My side window giving a perfect view of the culprit.

To say this was the most thrilling thing to happen to me in a long while was a complete understatement. I was so pumped up with adrenaline I would have hopped around the front room if my pelvis would have allowed. Instead I had to be content with sitting in the front room with the lights off, armed with a torch (to shine in their face through the window as a surprise form of attack/torture) and my camera (to get a photo of them for the Police).

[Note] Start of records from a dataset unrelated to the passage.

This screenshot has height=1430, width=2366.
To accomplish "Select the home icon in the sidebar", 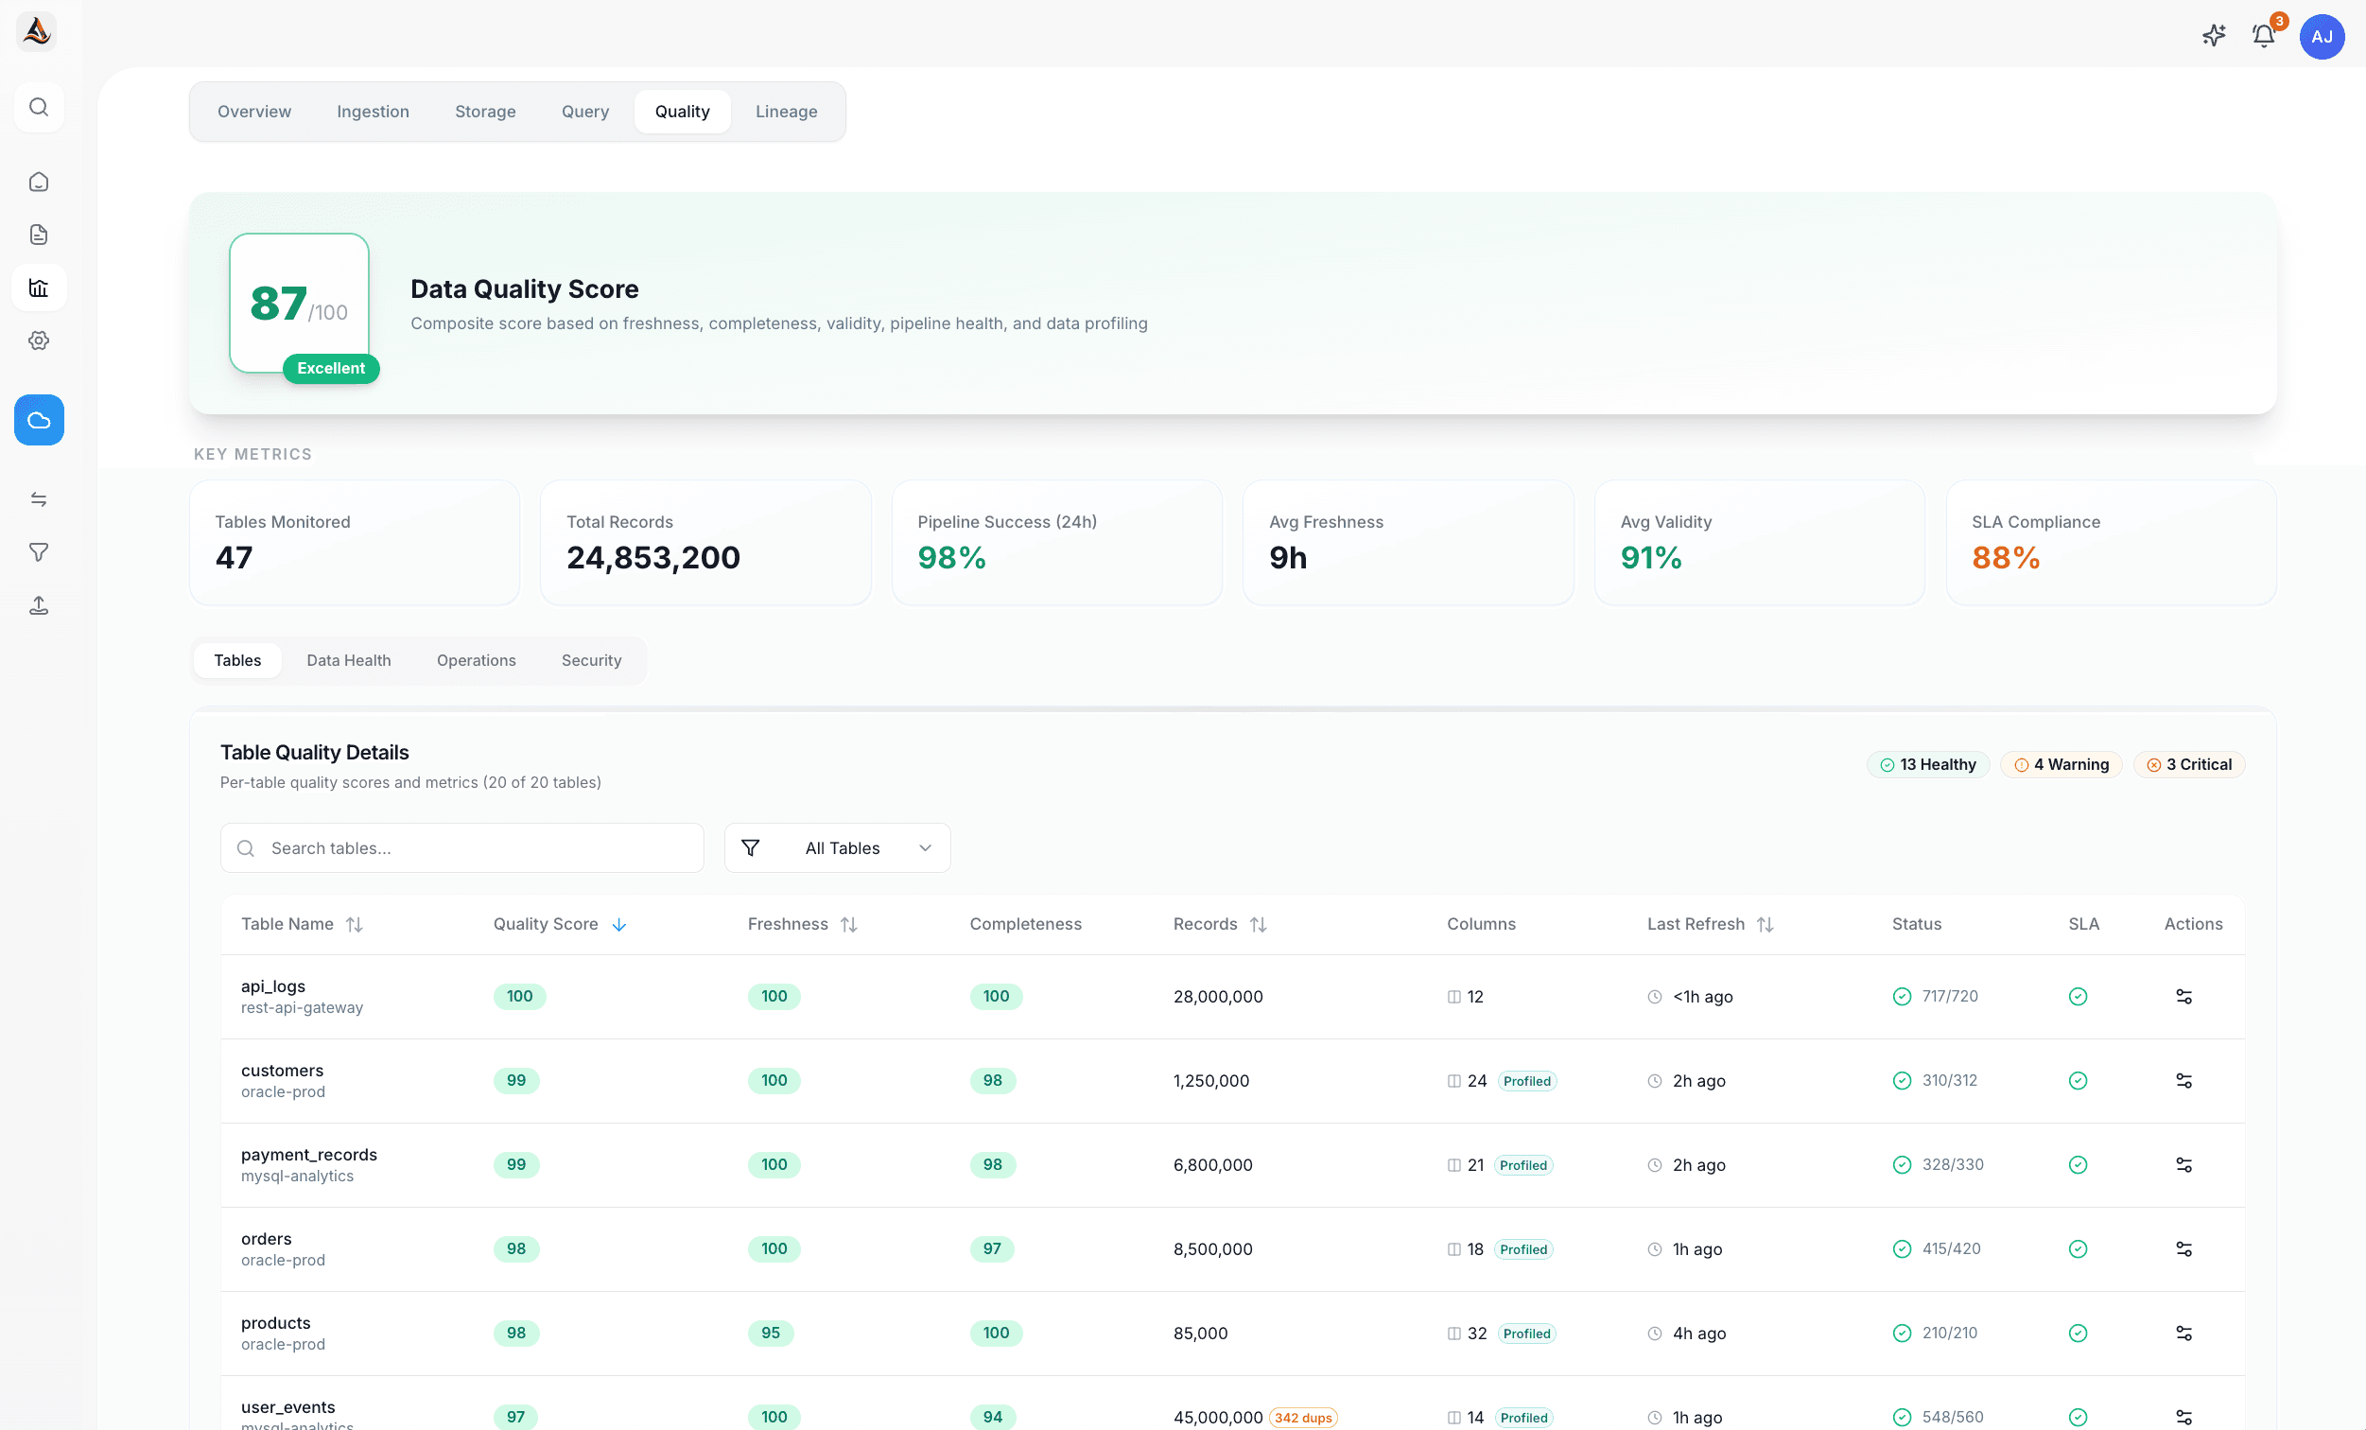I will pos(38,181).
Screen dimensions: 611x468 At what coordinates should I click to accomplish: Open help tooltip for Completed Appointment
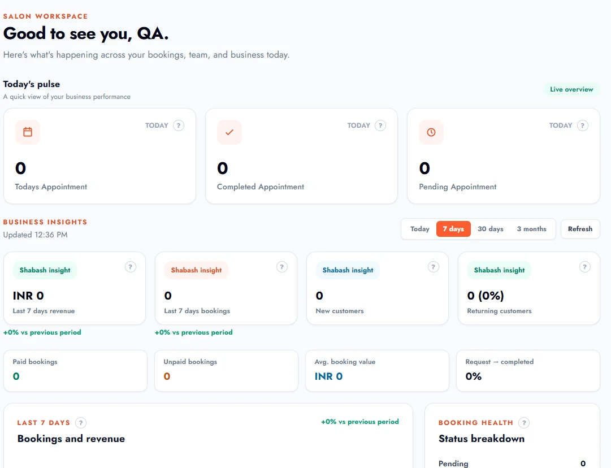[380, 125]
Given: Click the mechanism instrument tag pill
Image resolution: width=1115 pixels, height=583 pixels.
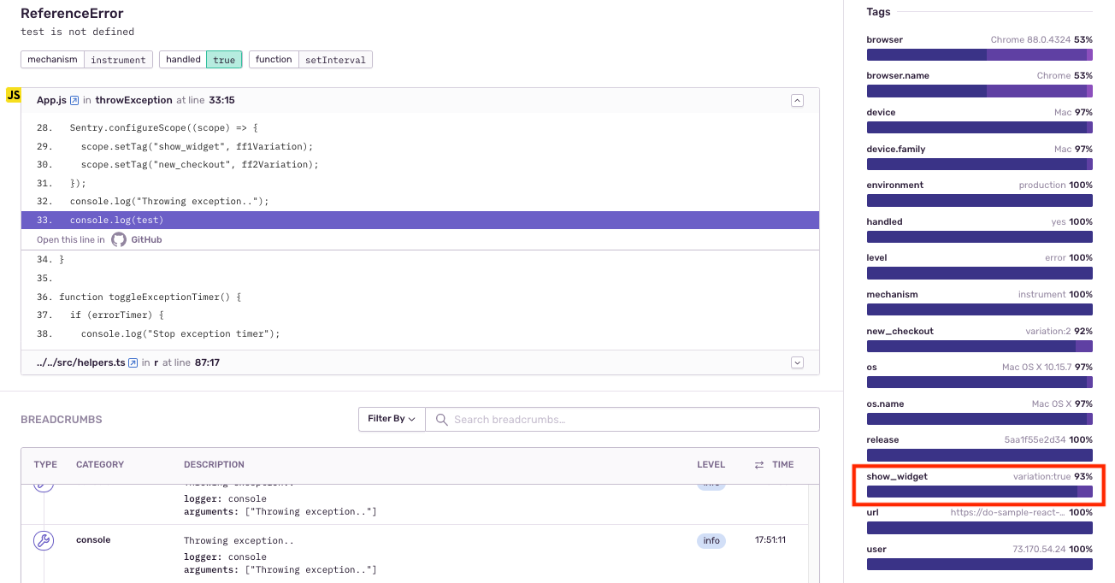Looking at the screenshot, I should point(86,60).
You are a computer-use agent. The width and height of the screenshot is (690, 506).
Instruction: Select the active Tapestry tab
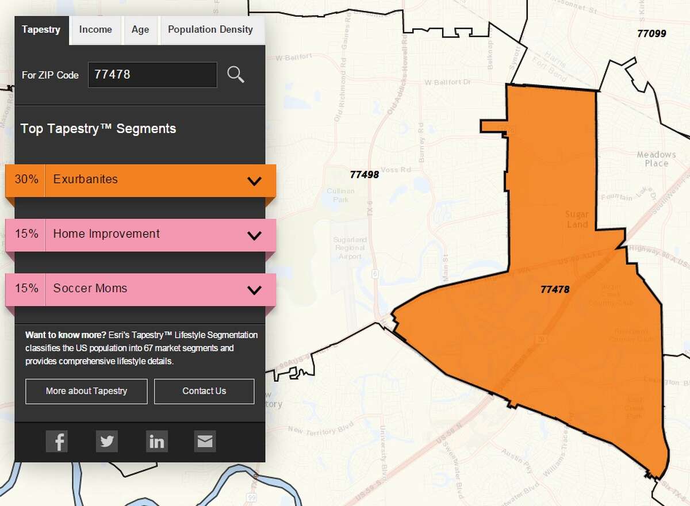tap(41, 29)
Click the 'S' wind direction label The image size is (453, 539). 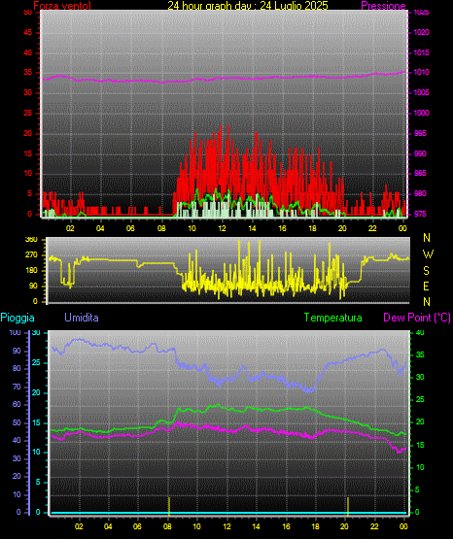click(426, 271)
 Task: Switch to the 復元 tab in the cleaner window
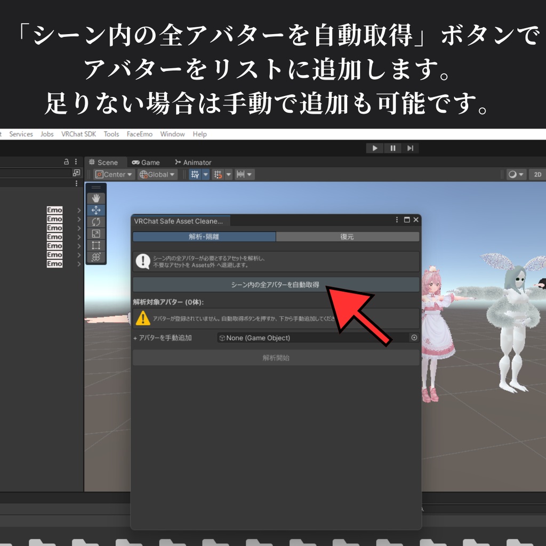coord(347,236)
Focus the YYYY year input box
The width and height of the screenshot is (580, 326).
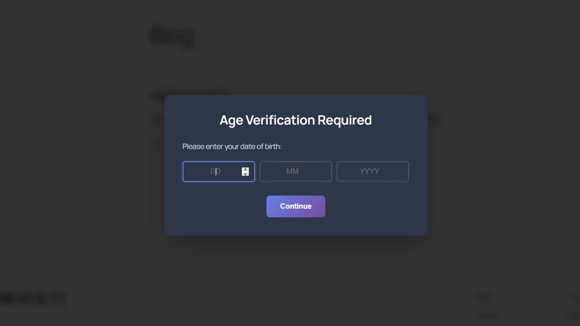(x=372, y=172)
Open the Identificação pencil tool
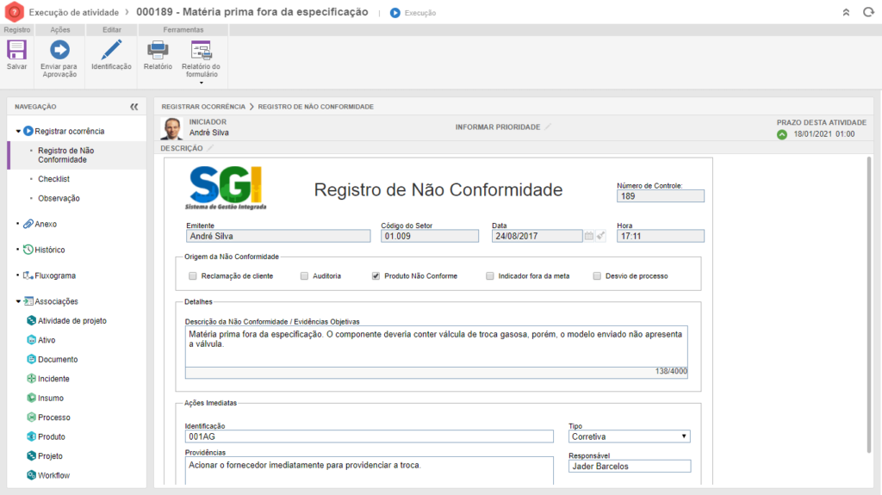Image resolution: width=882 pixels, height=495 pixels. pyautogui.click(x=111, y=51)
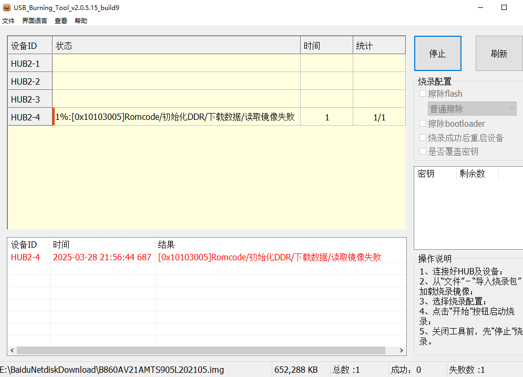523x377 pixels.
Task: Click the 状态 column header
Action: pyautogui.click(x=64, y=45)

So, I sat and waited. And waited a bit more. All in all, I waited almost in an hour. I needed the loo but there was no way I was going to leave my position and miss the burgler in action. Wee's, I decided, are for wimps. Then I got hungry. It was dinner time by now and The Wig was at the pub, so there was no chance of any food until I'd caught the criminal. My flat is by no means large, but as I can only move around at a snails pace at the moment it would have taken me far too long to waddle to the kitchen and back to grab the Snickers I knew was hidden from The Wig in the cheese drawer of the fridge.

However, while still siting in darkness I noticed on my Blackberry that I had received an email.  I thought I better open it and it turned out it was from the neighbour in the 4th Flat.

"Hi, I saw the 'For Flat A' envelope in our letterbox a while ago and took it down and posted it in his own mail box on the side of the wall. Hope that's ok. I just saw the second envelope in our front door and thought I best say something, haha! X"

Ha ha indeed . . . Mystery solved, all in a days time killing. Step aside Sherlock. . .

Another thing which is sort of keeping me from going insane (apart from solving crimes) is the post that I am currently receiving. Yesterday, The Wig and I had a parcel to collect from the Post Office and we had no idea what it was. I am due another Glossybox delivery soon (January's box) but I think that isn't due until next week. So after queueing up in the PO Sorting Office for nearly half an hour, I came home with the following package...




...from my brother in Australia! What a good and generous egg he is, and what a great idea for a gift!

I'd never heard of 'Sprogbox' before but I'm sure I'll be ordering from it myself at some point soon (we have 11 friends all having babies in the next 4 months). You can order gifts for a baby, or for a mum or for a dad! They have a really wide range of clothes, books, toiletries etc for all things maternity/birth related so its definitely worth checking out if you need to send a gift. Particularly if like me you are pelvically challenged and unable to leave the house and go to a shop.